Tym razem mężczyzna, nieświadomy obecności mundurowego, wziął z półki 16 piw i włożył je do plecaka. Następnie, jakby nigdy nic, próbował opuścić sklep bez płacenia za towar. Policjant, widząc to, nie czekał ani chwili. Podbiegł do mężczyzny i skutecznie go zatrzymał.
W międzyczasie pracownik ochrony sklepu, który również zauważył podejrzane zachowanie, wezwał patrol policji. Przybyły na miejsce patrol został poinformowany przez policjanta o całym zajściu. Mundurowy, będący w czasie wolnym od służby, przekazał 33-latka swoim kolegom z patrolu.
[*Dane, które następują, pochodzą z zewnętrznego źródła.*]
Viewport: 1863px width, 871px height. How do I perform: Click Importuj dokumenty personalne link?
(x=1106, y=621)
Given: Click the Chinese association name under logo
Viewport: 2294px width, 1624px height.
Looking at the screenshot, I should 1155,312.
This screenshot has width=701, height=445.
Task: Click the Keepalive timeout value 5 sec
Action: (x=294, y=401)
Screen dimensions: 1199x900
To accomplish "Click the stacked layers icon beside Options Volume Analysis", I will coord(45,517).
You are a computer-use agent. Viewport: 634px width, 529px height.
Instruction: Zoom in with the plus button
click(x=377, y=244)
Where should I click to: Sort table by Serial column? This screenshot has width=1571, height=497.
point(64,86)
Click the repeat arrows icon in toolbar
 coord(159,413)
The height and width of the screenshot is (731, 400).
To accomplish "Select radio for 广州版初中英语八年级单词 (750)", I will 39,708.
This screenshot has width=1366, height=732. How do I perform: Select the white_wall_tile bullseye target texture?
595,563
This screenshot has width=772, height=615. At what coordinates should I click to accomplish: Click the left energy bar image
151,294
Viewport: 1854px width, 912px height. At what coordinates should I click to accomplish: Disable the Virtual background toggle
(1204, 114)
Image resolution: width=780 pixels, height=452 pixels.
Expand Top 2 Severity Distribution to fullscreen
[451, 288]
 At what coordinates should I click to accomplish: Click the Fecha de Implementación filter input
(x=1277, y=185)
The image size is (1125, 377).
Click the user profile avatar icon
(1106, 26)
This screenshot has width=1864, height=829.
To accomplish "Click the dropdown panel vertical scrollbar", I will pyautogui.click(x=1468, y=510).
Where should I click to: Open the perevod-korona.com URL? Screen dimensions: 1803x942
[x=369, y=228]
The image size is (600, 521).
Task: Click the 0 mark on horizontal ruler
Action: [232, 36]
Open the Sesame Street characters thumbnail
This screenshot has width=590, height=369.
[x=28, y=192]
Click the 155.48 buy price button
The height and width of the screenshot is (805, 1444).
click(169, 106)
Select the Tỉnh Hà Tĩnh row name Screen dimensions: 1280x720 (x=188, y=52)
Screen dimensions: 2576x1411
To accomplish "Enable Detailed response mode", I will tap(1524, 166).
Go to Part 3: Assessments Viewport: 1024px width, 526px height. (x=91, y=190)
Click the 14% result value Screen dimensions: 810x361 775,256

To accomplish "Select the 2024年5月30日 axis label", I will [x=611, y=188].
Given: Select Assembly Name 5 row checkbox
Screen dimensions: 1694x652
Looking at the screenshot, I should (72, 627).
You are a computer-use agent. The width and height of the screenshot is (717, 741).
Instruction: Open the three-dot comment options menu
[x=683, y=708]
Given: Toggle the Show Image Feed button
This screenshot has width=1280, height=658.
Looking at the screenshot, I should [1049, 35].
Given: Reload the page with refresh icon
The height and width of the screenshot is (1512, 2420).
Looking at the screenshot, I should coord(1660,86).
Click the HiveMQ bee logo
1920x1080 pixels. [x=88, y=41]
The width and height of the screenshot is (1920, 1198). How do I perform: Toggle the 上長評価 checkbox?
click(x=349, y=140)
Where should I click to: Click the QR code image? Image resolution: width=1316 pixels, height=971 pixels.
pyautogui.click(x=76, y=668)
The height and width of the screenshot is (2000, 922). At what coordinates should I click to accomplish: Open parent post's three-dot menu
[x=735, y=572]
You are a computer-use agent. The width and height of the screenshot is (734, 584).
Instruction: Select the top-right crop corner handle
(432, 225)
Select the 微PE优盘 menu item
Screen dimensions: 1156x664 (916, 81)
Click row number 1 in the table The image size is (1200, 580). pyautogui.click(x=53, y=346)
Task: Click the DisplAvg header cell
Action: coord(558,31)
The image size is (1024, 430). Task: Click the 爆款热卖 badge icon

Mężczyzna został zatrzymany, a za swoje czyny będzie musiał odpowiedzieć zgodnie z obowiązującym prawem. Zgodnie z kodeksem wykroczeń, za kradzież grozi mu teraz kara grzywny lub aresztu. Ten incydent pokazuje, że policjanci, nawet będąc poza służbą, są zawsze gotowi do działania w celu zapewnienia bezpieczeństwa i porządku publicznego. Dzięki szybkiej reakcji funkcjonariusza, kolejna kradzież została udaremniona, a sprawca postawiony przed wymiarem sprawiedliwości.